Hamza felt brave and mustered a look at his face, it was not bad. His beard, tended to

and spruced up with some oil, helped significantly. He practiced a small smile, just because.

Although he looked like a fresh new print of his father’s father’s original stencil, he had his

mother’s cunning ways, her wiliness.

On his head, the hat looked good. It cast a flattering shadow over his wrinkled forehead

and the crow’s feet next to his eyes. When he tilted his head upwards, he was unrecognizable. It

sat atop the dark curls, pushing them down to the sides of his head. He itched his ear. They were

large and stuck out. Receivers, one could call them. He was a good listener because words got

stuck in the spirally shape.

It was enough. Hamza didn’t want his day to turn sour so he shook his head vigorously.

Impressive, he thought, the hat stayed on for the most part.

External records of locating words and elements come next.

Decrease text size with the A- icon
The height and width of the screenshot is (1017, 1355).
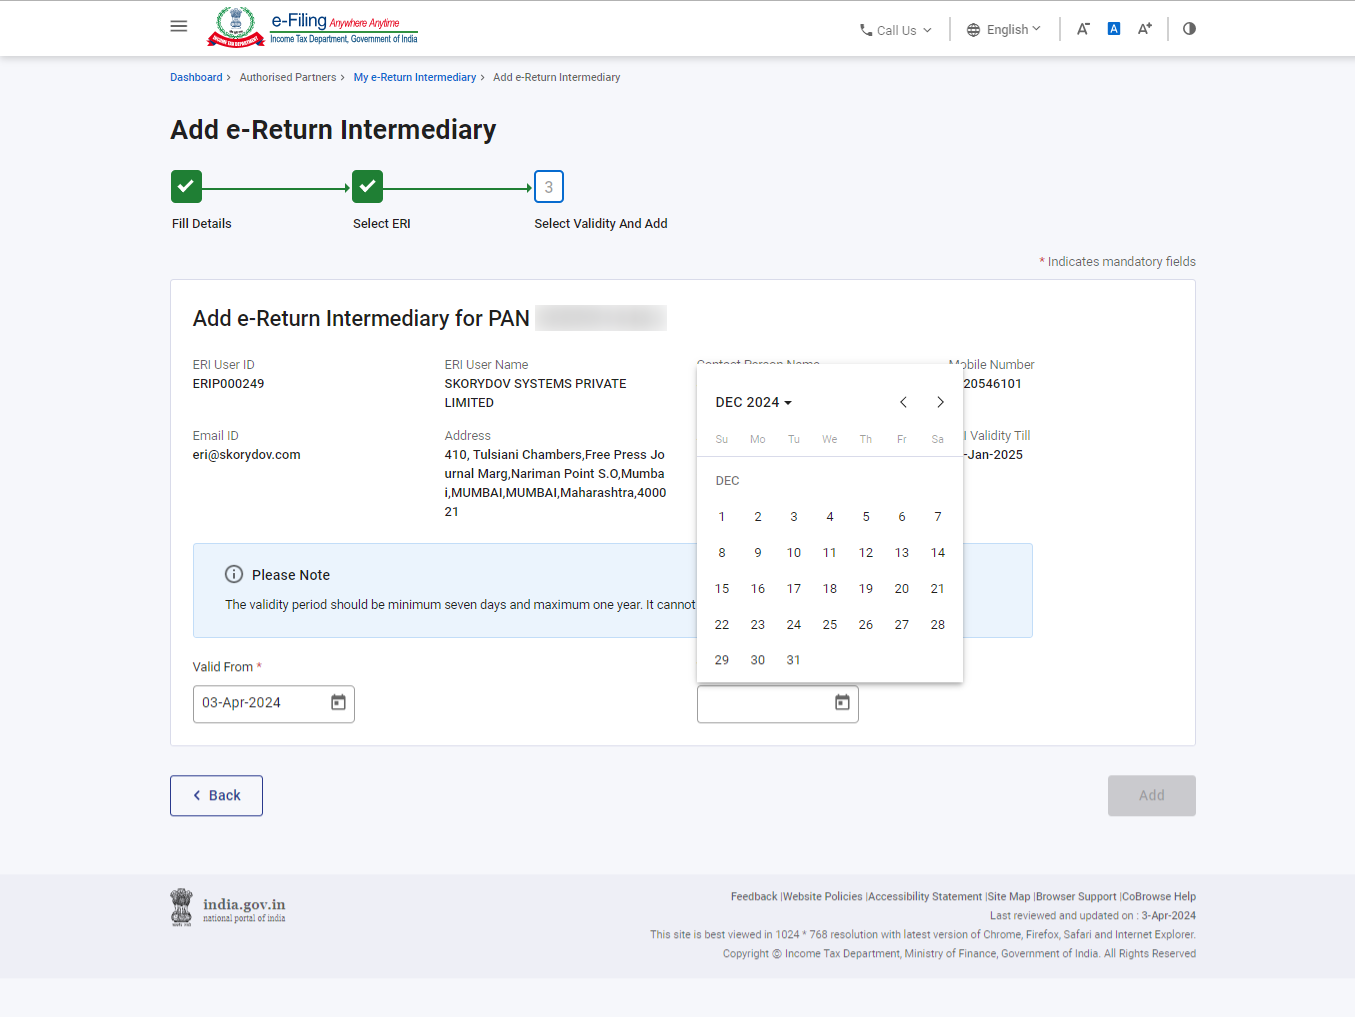(x=1083, y=28)
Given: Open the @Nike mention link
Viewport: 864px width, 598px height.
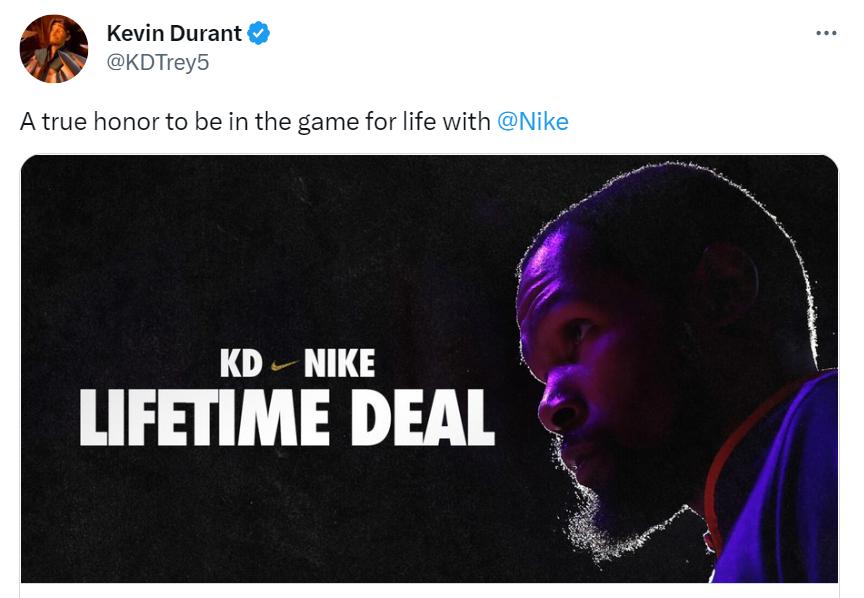Looking at the screenshot, I should coord(532,122).
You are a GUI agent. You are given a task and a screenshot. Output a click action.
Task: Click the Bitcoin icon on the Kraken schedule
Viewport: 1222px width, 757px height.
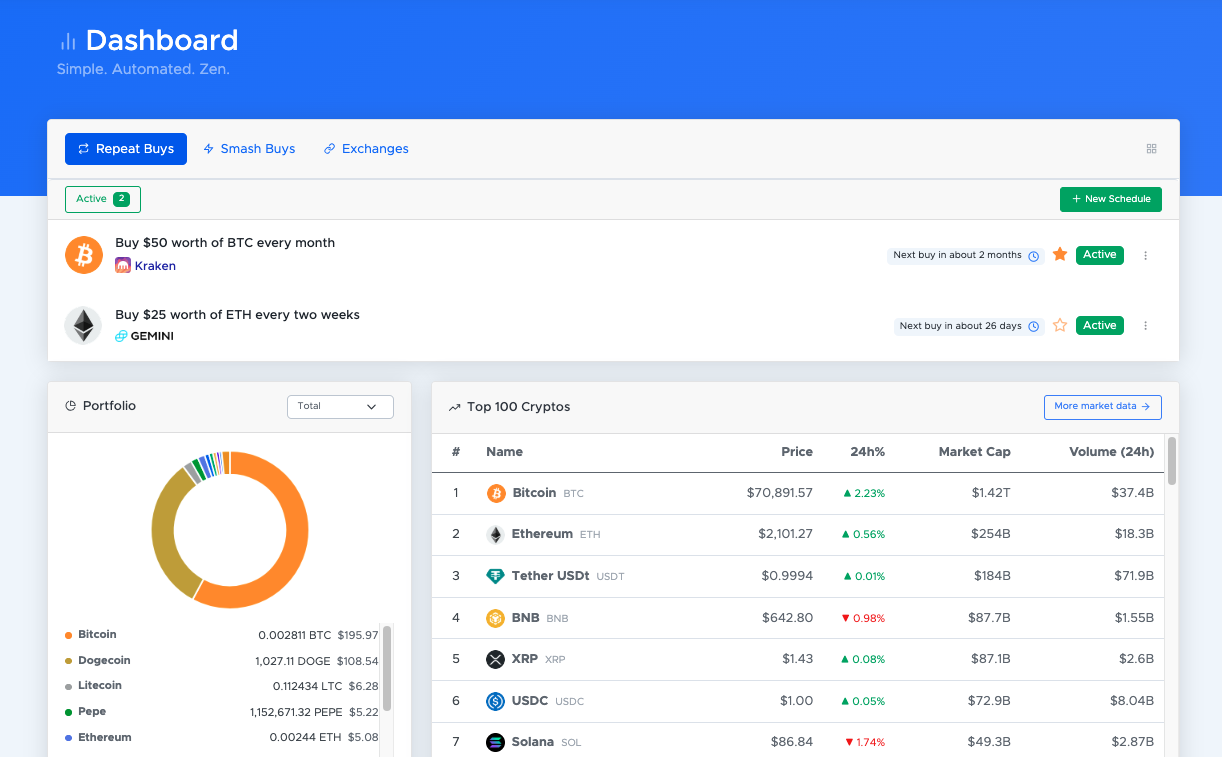point(83,255)
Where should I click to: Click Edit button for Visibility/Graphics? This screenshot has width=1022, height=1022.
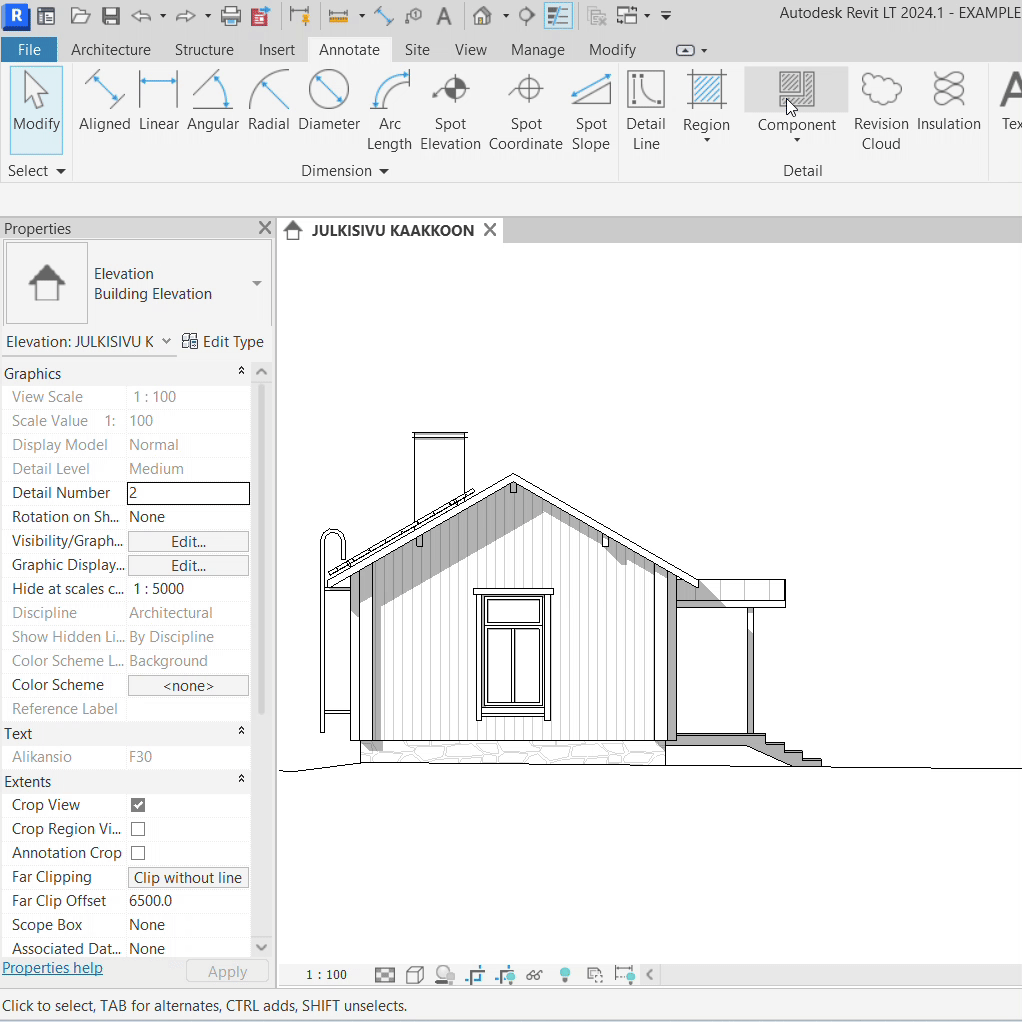(x=188, y=541)
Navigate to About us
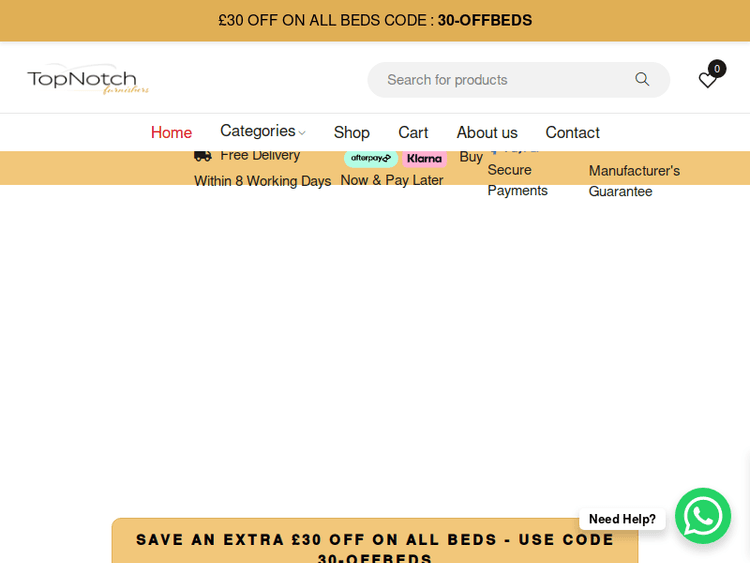Screen dimensions: 750x563 click(x=487, y=132)
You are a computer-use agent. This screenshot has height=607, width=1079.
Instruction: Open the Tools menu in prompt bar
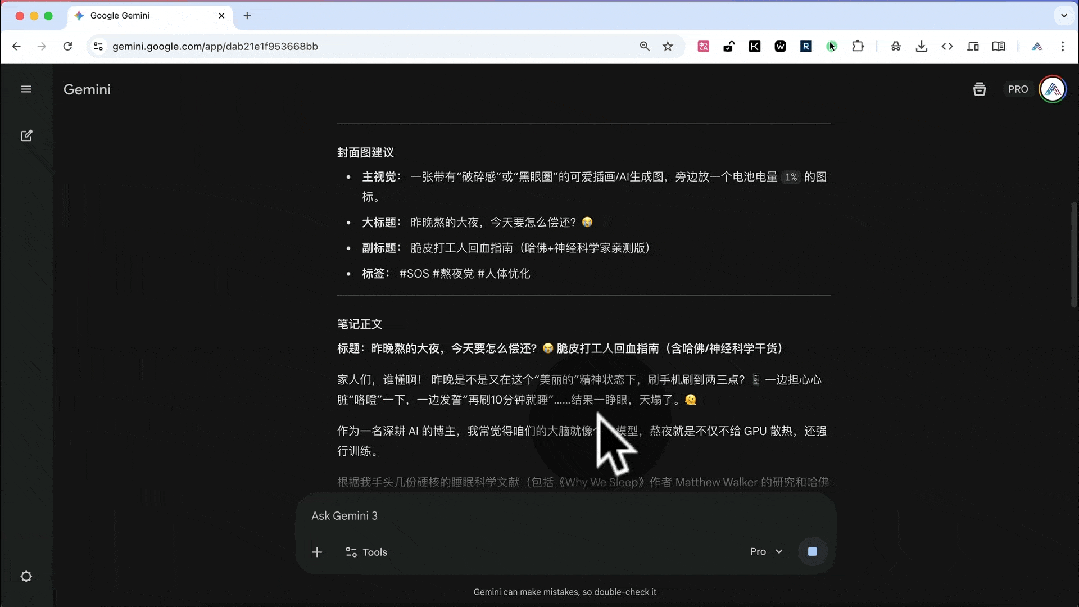(x=366, y=551)
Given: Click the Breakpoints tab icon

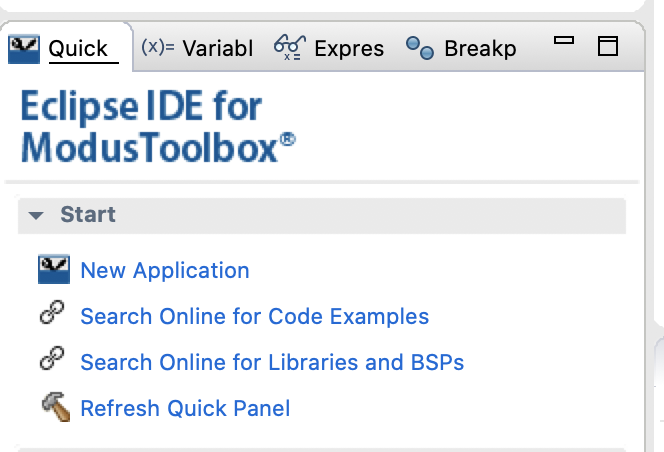Looking at the screenshot, I should 419,48.
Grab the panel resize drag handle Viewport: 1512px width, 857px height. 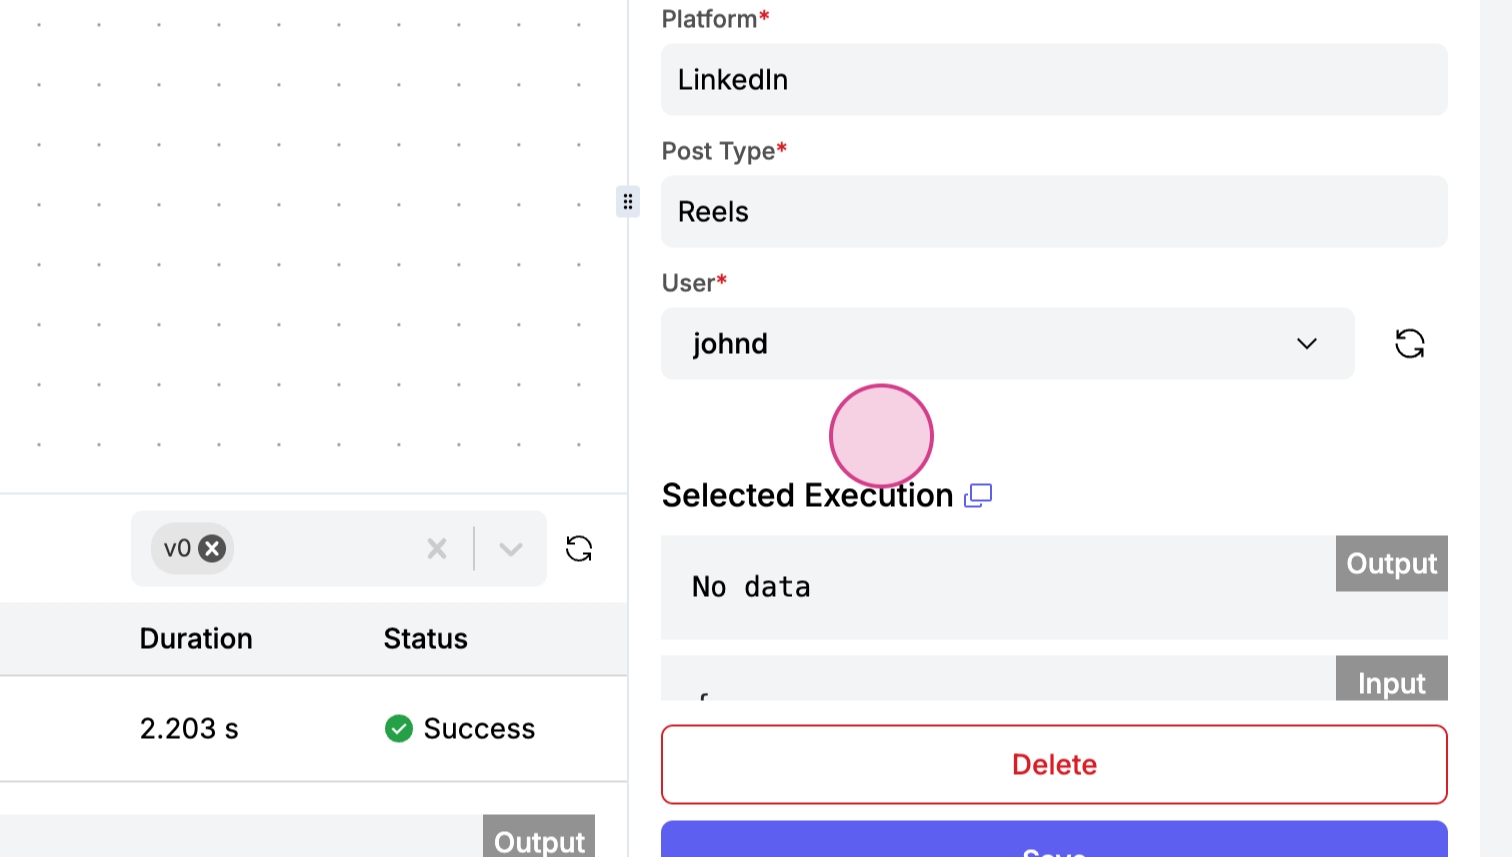point(627,202)
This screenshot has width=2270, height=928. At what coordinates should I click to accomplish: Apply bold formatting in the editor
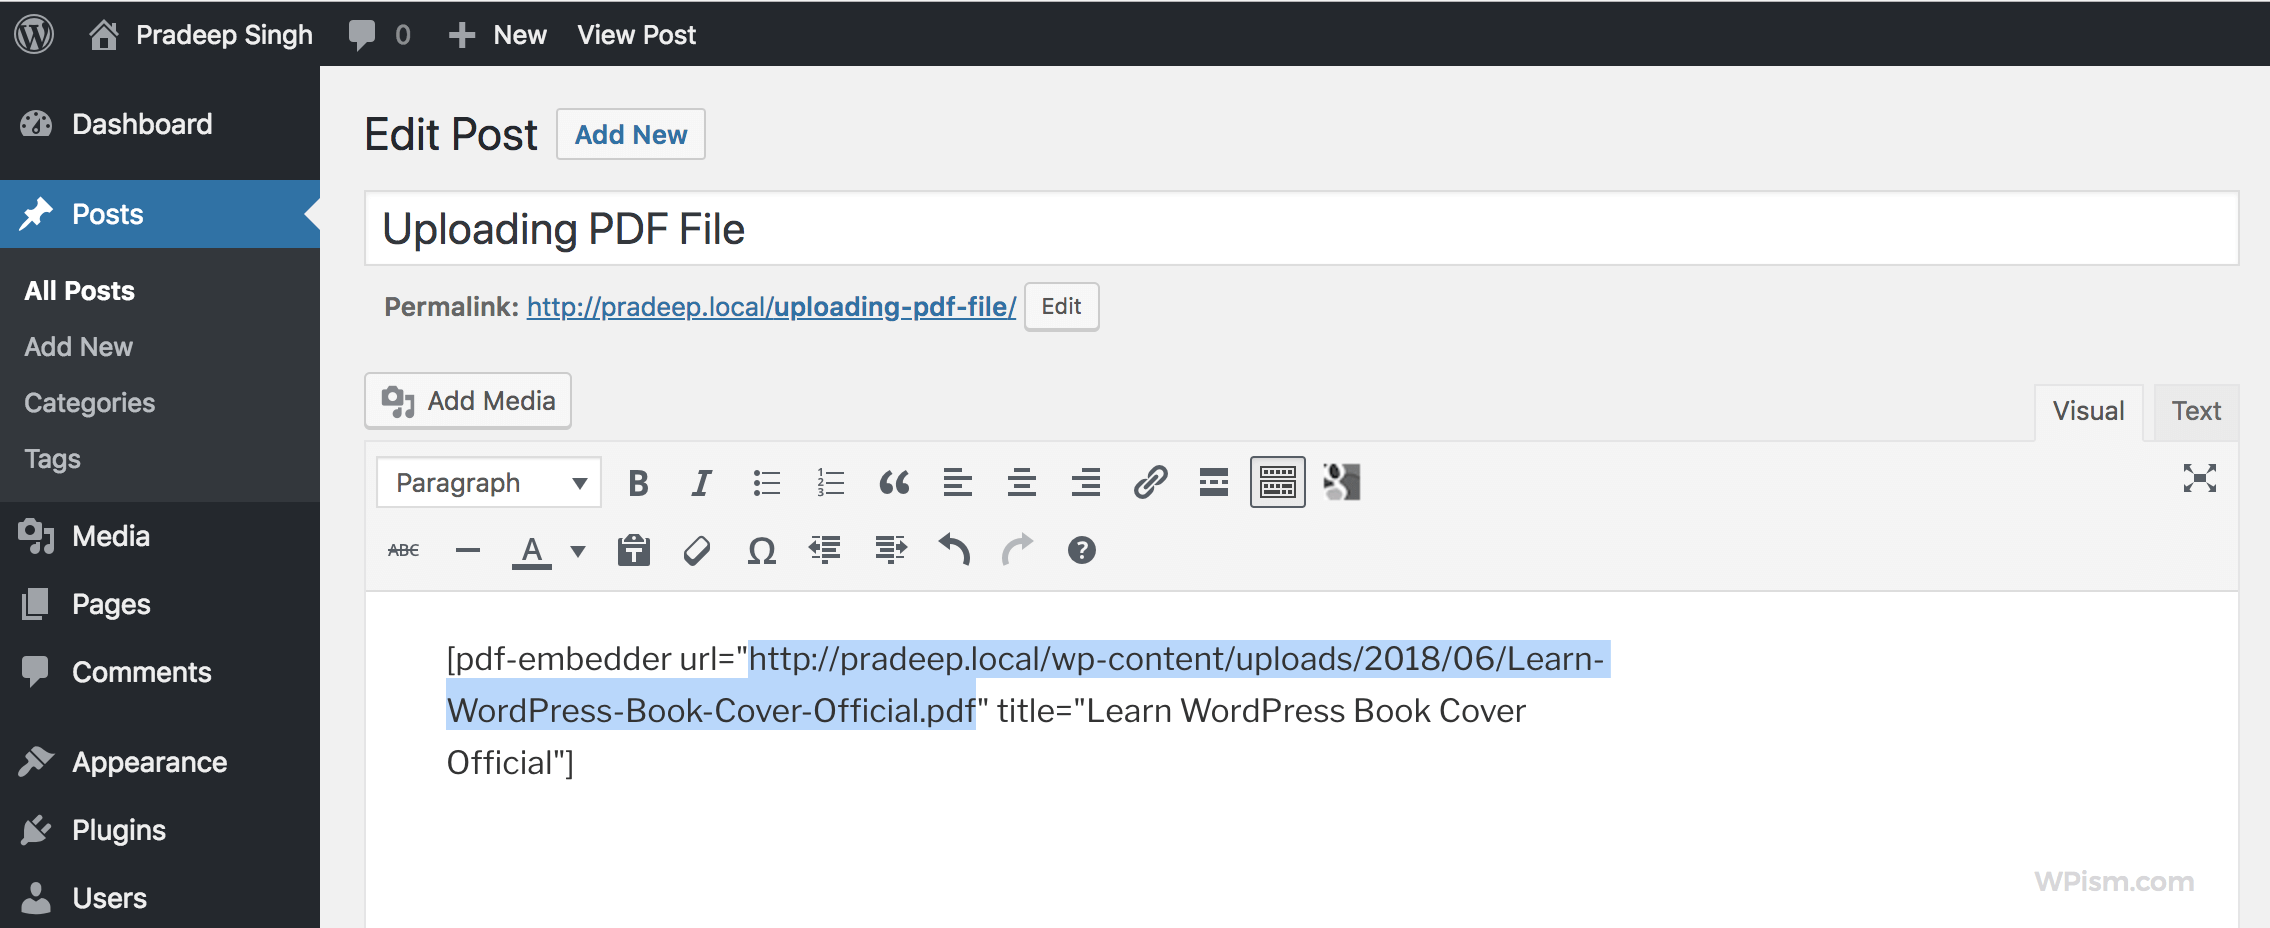pos(637,482)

He wore it to the school. The hat did a fair job of trapping little droplets in its folds. The

children were all in stitches as he walked into the classroom, perhaps because of the hat itself or

the way he had whipped it off so that it sprayed them with the ensnared rain.

“Mister!” they all cried. The boy in the front held his head with wide eyes.

“Oh, don’t worry, the gel is waterproof, no?” Hamza asked with a chuckle.

He particularly liked the moment that the children’s mirth was instantly erased when he

pulled out a stack of arithmetic worksheets, like a magician and a rabid rabbit. “What? Let the

rain tell you the answers, like morse code,” he grinned as he handed it to the boy with the

gelled-down curls.

When it was lunchtime, they moved out onto the courtyard.